>> START Data supplied

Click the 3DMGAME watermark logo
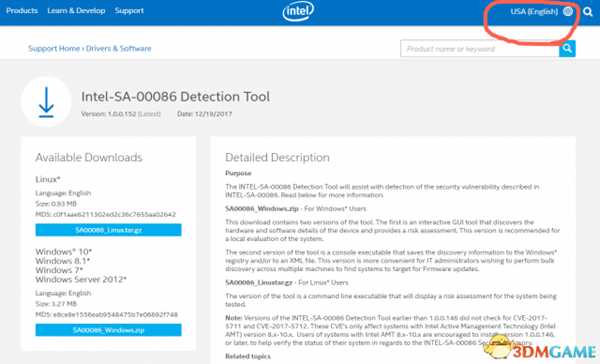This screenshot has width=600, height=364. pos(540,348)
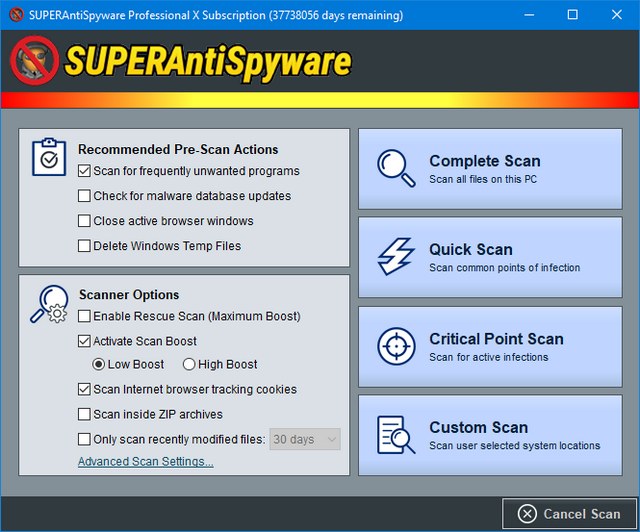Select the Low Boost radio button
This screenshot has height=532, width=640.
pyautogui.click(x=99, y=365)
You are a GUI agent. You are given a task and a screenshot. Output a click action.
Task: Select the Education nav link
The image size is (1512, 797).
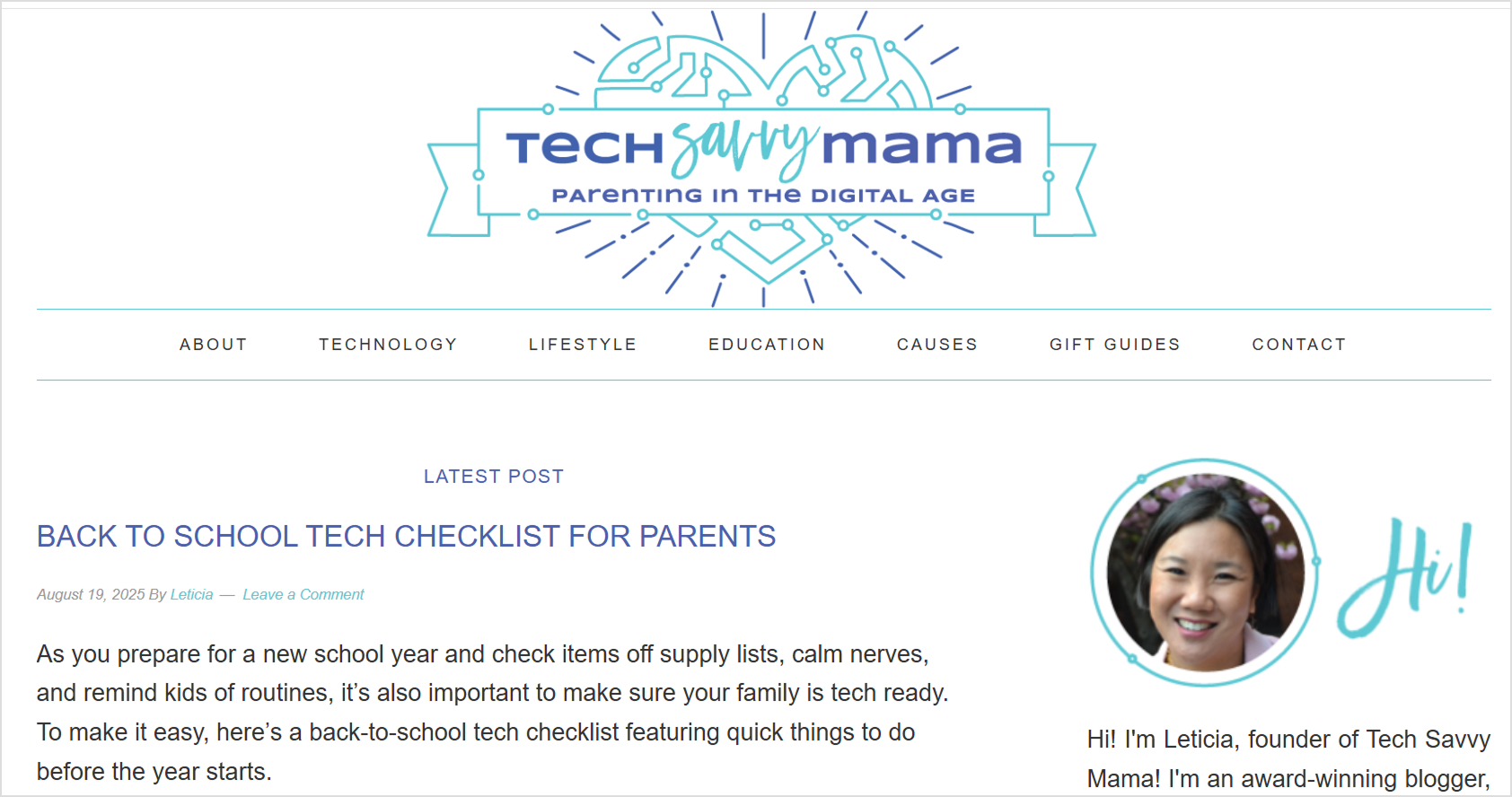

>> END Data supplied

Reproduce all of the material above verbatim, omitting the pictures.

Click the 3DMGAME watermark logo
This screenshot has width=600, height=364. pos(540,348)
Select the Low Boost radio button
This screenshot has height=532, width=640.
pyautogui.click(x=99, y=365)
You are a GUI agent. You are given a task and a screenshot. Output a click action.
Task: Select the Education nav link
The image size is (1512, 797).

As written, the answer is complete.